A wine rating is a summary of the appraisal of a wine by one or more critics, most notoriously Robert Parker, who assigns ‘Parker points’ on a scale of 0 to 100—although the lowest possible score is 50, scores of less than 70 are rare, and scores of less than 80 are uncommon. Since the 1970s, the practice of rating wines on a 100-point scale has proliferated. Other scales, including 0-to-20 and 0-to-5 (sometimes featuring stars in lieu of numbers), are also frequently used. Certain websites enable consumers to emulate critics by contributing to ‘community’ notes and scores. In competitions, wines are generally tasted blind by a panel of critics, usually alongside other wines from the same appellation or region. In theory, a rating is merely intended to supplement a tasting note; in practice, the tasting note—if it even exists—is often ignored or omitted, with the wine reduced to nothing more than a headline number.
Wine ratings convey information quickly and simply, guiding the purchasing decisions of novices in particular. Assuming strict single-blind conditions at the time of tasting, they reflect performance rather than price or pedigree. Scores can easily be compared, which encourages producers to compete and improve their offerings, and rewards them for doing so. Wines with 90-plus points are much more likely to shift, and those with scores in the high 90s can develop cult followings. Château Tirecul la Gravière in Monbazillac became an overnight reference after Robert Parker gave 100 points to its 1995 Cuvée Madame.
However, wine ratings can be criticized on the triple grounds of concept, procedure, and consequences. While a numerical score can come across as scientific, it merely reflects the personal preferences and prejudices of one or several critics, and it may be that grading wines is as misguided as ranking people in a beauty pageant. For what is beauty, and can it be measured on a stage? Like the contestants in the pageant, the wines are often very young, and scores cannot fully account for the delights and disappointments that they are yet to reveal. In any case, the most beautiful girl or boy is probably not on stage, but sitting at home buried in the Nicomachean Ethics. Many hallowed producers shun competitions, partly on ideological grounds, but mostly because they have little to gain and much to lose.
Scores are influenced not only by personal preferences and prejudices, but also by the context and conditions of the tasting, and, in a panel, by the group dynamics, with junior judges exquisitely sensitive to every ‘um’ and ‘aah’ of the distinguished panel chair. The number that comes out of this process might be of existential import to the producer, who has toiled for a year, indeed, several years, to make his or her wine, but reflects no more than a few seconds of tasting with no or very little time for discussion and debate. In competitions, there is also a financial incentive to dish out medals, which encourage further paid entries and increase sales of medal stickers.

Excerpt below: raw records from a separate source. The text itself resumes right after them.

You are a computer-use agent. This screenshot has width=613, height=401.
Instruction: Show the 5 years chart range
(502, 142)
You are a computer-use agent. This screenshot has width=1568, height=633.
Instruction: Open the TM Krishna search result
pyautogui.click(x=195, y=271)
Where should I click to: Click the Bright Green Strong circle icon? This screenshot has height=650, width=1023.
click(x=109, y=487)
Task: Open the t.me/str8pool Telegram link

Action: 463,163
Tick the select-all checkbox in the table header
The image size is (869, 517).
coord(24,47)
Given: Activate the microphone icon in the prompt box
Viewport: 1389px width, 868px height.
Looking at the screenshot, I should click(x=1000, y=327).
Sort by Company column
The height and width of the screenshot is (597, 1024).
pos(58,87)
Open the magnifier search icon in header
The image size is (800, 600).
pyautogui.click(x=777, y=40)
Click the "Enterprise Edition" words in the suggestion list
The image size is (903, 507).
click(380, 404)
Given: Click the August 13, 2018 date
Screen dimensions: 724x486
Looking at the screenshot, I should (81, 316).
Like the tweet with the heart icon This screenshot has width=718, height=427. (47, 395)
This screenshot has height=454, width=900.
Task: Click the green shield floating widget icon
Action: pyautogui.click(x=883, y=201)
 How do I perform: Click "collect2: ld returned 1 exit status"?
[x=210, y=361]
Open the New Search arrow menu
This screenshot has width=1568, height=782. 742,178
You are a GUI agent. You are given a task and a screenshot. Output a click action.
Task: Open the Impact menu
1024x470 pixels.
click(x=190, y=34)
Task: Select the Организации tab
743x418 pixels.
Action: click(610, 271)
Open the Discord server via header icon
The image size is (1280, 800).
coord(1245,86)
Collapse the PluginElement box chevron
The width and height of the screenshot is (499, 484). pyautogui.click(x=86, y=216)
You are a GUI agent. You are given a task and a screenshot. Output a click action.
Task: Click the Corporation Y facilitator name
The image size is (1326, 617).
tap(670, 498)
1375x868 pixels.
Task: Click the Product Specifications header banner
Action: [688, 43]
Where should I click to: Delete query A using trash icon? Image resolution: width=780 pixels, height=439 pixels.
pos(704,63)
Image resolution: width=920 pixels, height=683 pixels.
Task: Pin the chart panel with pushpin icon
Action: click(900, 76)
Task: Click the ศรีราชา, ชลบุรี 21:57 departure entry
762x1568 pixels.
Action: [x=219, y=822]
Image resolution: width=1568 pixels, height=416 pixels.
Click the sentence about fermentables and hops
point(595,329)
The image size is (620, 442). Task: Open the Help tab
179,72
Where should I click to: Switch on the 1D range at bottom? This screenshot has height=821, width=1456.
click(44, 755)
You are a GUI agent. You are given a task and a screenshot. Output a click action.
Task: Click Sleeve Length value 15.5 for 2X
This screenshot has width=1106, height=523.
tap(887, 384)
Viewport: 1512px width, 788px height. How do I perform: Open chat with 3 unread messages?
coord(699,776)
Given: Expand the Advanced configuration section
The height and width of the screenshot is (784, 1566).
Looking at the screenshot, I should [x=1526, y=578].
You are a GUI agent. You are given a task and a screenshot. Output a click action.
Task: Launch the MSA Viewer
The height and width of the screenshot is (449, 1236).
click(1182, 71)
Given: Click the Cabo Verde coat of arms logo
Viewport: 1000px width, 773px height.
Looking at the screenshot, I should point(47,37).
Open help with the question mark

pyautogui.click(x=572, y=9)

As for consequences, wines with the highest scores fall prey to speculators and are traded like financial commodities, effectively removing them from the market-place. More gravely, ratings tend to favour the sort of wines that are able to stand out on a fatigued, tannin-coated palate, at the expense of more delicate wines, which are likely to be more elegant, more interesting, more faithful to terroir, and better suited to the table. This phenomenon has contributed in no small measure to the homogenization, or ‘Parkerization’, of wine styles as producers vie to obtain the highest scores—though Robert Parker himself stepped back significantly in 2016.
Wine ratings have played an important role in the rise of wine culture, but their grip seems to be loosening, if not quite fading, as consumers become more and more experienced and knowledgeable. To me, a score of 98 can also function as a signal for caution.